Scena sprzed jakiegoś miesiąca. Jest mój bratanek (2,5 roku) i bratanica (1,5). Są i zabawki - a jak, na bogato! Każdy ma niby swoją kupkę tych resoraków i innych pierdół i standardowo jedno zabiera drugiemu te zabawki. Tym razem to starsze młodszemu. Bierze jedno po drugim. Niby tylko zobaczyć, niby tylko ogląda, ale nie odkłada ich już z powrotem na miejsce, tylko kładzie za swoimi plecami. Jedno, drugie, trzecie... Tak się dzieje za każdym razem, mimo uwag, zakazów i tłumaczeń. Zło w czystej postaci, bez naleciałości kulturowych. Egoizm, przetrwanie i inne takie bzdety. Patrzę na to i najchętniej bym mu... ale wiem, że to i tak nic nie da - bo ZŁO JEST SILNIEJSZE! Gówniarz będzie coś mamrotał, łkał niby, miny jak zbity pies robił, ale zabawki nie odda, a i kolejną podpierdoli jak jakiś Vaclav Klaus na oczach zebranych. Ja zresztą zwracać mu uwagi nie mam zamiaru, bo to nie moje dzieci, w dupie to mam, a i nerwów mi szkoda. Podirytowany stanem kondycji ludzkiej, mówię zatem gorzko do bratanka: "No, wszystkie weź, jeszcze jeden, o i tu jeszcze, i ten, no, bierz, zabierz jej, wszystkie". Gówniarz kradnie oczywiście na całego jakby w końcu w żywioł swój trafił, a ja dostaję opierdal od jego ojca, a mego brata:
- Co ty robisz! Nie mów mu tak! Nie zachęcaj go!

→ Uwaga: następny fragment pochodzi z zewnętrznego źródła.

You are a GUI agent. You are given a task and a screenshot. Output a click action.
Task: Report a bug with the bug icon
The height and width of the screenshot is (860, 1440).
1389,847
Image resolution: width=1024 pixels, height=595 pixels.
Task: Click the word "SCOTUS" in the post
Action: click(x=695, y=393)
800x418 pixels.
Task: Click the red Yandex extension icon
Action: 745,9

Tak oto niby po raz kolejny zwichrowałem niewinną i czystą psychikę bratanka. Tylko bądźmy szczerzy: zło było tam wcześniej. Bo zło było pierwsze. (I tu się rozlega złowieszczy śmiech)
Ps. Tylko proszę nie pisać truizmów w stylu "po to człowiek stworzył kulturę, by pokonać instynkty" albo "kultura źródłem cierpień człowieka". Ja wiem o tym i wy wiecie o tym, więc może po prostu zjedzmy ciasta.